The digital economy calls for solutions to be built with digital technologies from the ground up. However, this can result in a double-edged sword: The more a solution relies on digital mechanisms like open APIs, web services, open-source software libraries, cloud and web access over the public Internet, the more vulnerable it is to hacking, phishing, theft and other forms of cyber malfeasance that can damage reputations and financials.
In a recent study, 73% of respondents said they have at least one application or a portion of their infrastructure in the cloud. And even as use of open-source software increases, so does the risk, with a recent study finding a 53.8% increase in in the number of open-source application library security vulnerabilities.
While business leaders realize the importance of taking security seriously in their digital endeavors, they also struggle with how to ensure security can be ingrained into their software delivery. For example, many enterprises have a central security function or conduct security testing as a separate activity. This siloed approach is counterproductive to the Agile and DevOps techniques that businesses have adopted to accelerate time to market and improve productivity and efficiency.

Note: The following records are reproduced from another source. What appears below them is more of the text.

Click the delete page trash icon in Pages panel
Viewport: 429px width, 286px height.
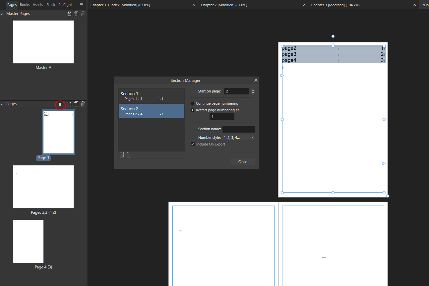coord(83,104)
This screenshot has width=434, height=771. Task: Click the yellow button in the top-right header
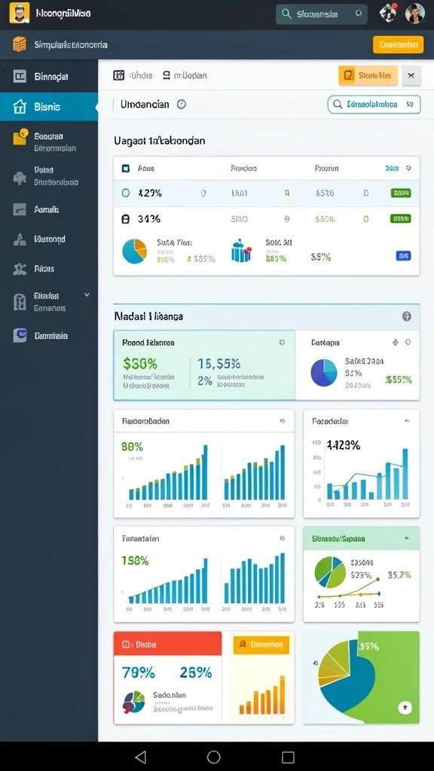[398, 44]
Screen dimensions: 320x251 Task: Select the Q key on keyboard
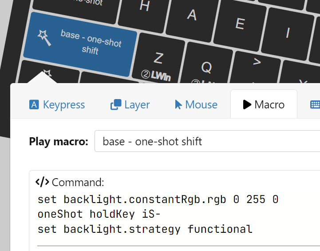(x=205, y=69)
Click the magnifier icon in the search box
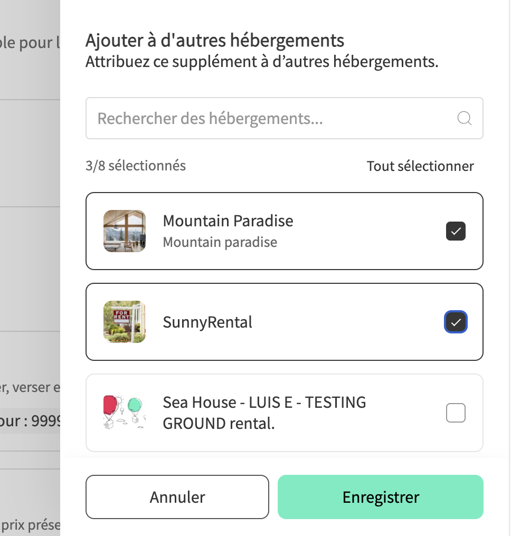Image resolution: width=511 pixels, height=536 pixels. (464, 118)
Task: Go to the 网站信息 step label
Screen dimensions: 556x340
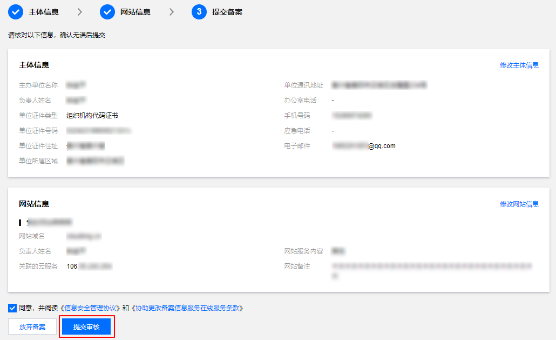Action: (x=135, y=12)
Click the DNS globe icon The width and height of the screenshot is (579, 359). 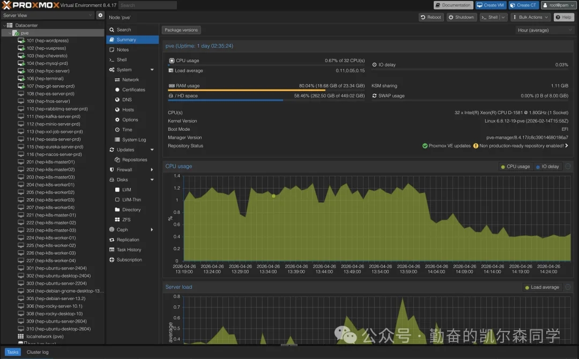(x=117, y=100)
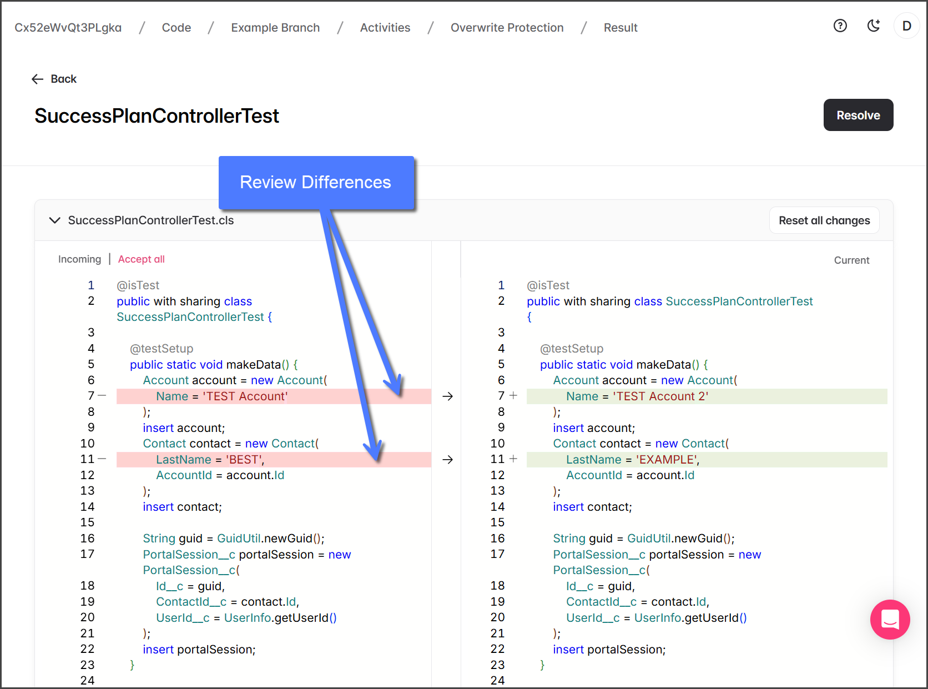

Making Security Part of the Process
To compete with digital natives, legacy organizations need to “decentralize” security and make it part of their core development activities. This not only reduces delivery time but also helps with defect detection earlier in the lifecycle, decreasing the time needed to recover from failure.
To achieve this, organizations should examine four key areas:
- People: Focus on building an environment that encourages “security as code.” One way to do this is by educating your full-stack engineers on secure coding practices (e.g., communities such as the Open Web Application Security Project). In one of the teams I worked with at Cognizant, we introduced a rewards and recognition program to support behavior changes of engineers that reflected the philosophy of “Security is every engineer’s responsibility” rather than “Security is only the vulnerability assessment team’s responsibility.”
- Process: Adopt the concept of “secure SDLC” in your software development lifecycle (SDLC). This means incorporating security aspects into every step of the SDLC, from defining your requirements to deploying and monitoring your software. For example, in your Agile product backlogs, include security-related epics and user stories, and bring in concepts of threat modeling when designing user stories. Other ideas are to include security checks as part of your “definition of done” criteria, and embed security testing as part of the sprint testing cycles. When setting up your technical debt measurements, bring in adherence to security coding practices as part of your static code analyzers. This will help your team understand how much security debt is being incurred.
- Automate: Automation is key to reducing cycle time. Several tools on the market can be incorporated into the DevOps pipeline to automate secure SDLC activities. Tools like Threat Modeler can be used while detailing user stories, while tools like VeraCode and BurpSuite can help with security testing and scanning. Leveraging utilities like AWS Inspector can help with assessing security deviations for applications deployed on the cloud. I was alarmed by a recent report that highlighted enterprises continuing to download known vulnerable software versions. Automated DevOps pipelines with built-in security checks and tools can help identify and minimize such cases.
- Governance: Lastly, all these efforts need to be governed and monitored. While typical organizations have a chief security & risk office that sets security policies, the CSO usually struggles to understand how this role fits within developed and deployed software. Reports from the automation pipeline will help govern this. In areas where security is of utmost priority, businesses should incorporate dedicated roles as part of their Agile tribes or Agile release trains, such as security software engineers and testers or DevSecOps engineers (DevOps engineers with experience building secure DevOps pipelines). These roles can be part of the overall CSO hierarchy but work closely with the implementation teams for enabling an environment of “security as code.” When implementing a large digital customer experience transformation program for one of our clients, we set up a cross-functional squad with a mix of Agile and DevOps experts, as well as cloud and security engineers to cover the necessary focus and implementation of security aspects.
No matter where your organization is on its digital engineering journey – whether you’re struggling to start or ready to take the next big leap – it’s essential to include security in your solutions. By adopting practices across people, process, automation and governance, businesses can ensure this journey is safe and secure.